At one time, Greenmount village was a stopping point from Bury to Holcombe Brook via a railway line operated by the Lancashire and Yorkshire Railway. This line was closed to passengers in 1968. The old railway line is now the central footpath through a park and nature trail through Kirklees Valley called Kirklees Trail. The footpath also forms part of National Cycle Route 6, connecting Greenmount to Manchester city centre to the south.

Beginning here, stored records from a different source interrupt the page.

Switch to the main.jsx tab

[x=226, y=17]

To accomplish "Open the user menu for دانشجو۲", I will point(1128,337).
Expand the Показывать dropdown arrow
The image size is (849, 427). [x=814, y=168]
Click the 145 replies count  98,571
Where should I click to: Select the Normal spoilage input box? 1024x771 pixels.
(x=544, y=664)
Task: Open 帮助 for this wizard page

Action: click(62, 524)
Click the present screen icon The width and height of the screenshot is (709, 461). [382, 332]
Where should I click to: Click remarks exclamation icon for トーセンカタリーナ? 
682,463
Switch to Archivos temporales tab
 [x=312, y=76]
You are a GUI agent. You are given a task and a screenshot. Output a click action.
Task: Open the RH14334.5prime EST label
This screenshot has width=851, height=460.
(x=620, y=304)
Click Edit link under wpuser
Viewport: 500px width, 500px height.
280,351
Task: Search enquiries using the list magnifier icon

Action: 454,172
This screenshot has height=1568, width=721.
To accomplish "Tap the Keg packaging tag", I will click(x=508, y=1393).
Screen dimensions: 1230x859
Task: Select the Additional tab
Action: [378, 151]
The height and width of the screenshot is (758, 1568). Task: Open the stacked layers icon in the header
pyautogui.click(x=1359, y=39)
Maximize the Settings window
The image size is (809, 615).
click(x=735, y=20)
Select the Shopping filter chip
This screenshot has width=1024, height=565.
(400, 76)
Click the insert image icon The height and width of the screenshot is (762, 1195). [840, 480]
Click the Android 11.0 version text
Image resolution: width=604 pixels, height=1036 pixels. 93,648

There is also a lake popular with fishermen, an impressive bridge over the river, a wildlife rescue centre (Kirklees Valley Wildlife Rescue) and a cricket club, all situated along the trail.

==Notable people==
Brookhouse Farm on Holcombe Road has a blue plaque marking it as the 17th century home of Henry Wood, a Quaker and supporter of Oliver Cromwell who emigrated to New Jersey where he founded the city of Woodbury.

The Manchester United teammates and brothers Gary and Phil Neville and their father Neville Neville played cricket at Greenmount Cricket club (in the Bolton Cricket League).

TV presenter (and Emmerdale actor) Lisa Riley was born and raised in Tottington. Antony Cotton, star of the soap opera Coronation Street, was also born and raised in the village.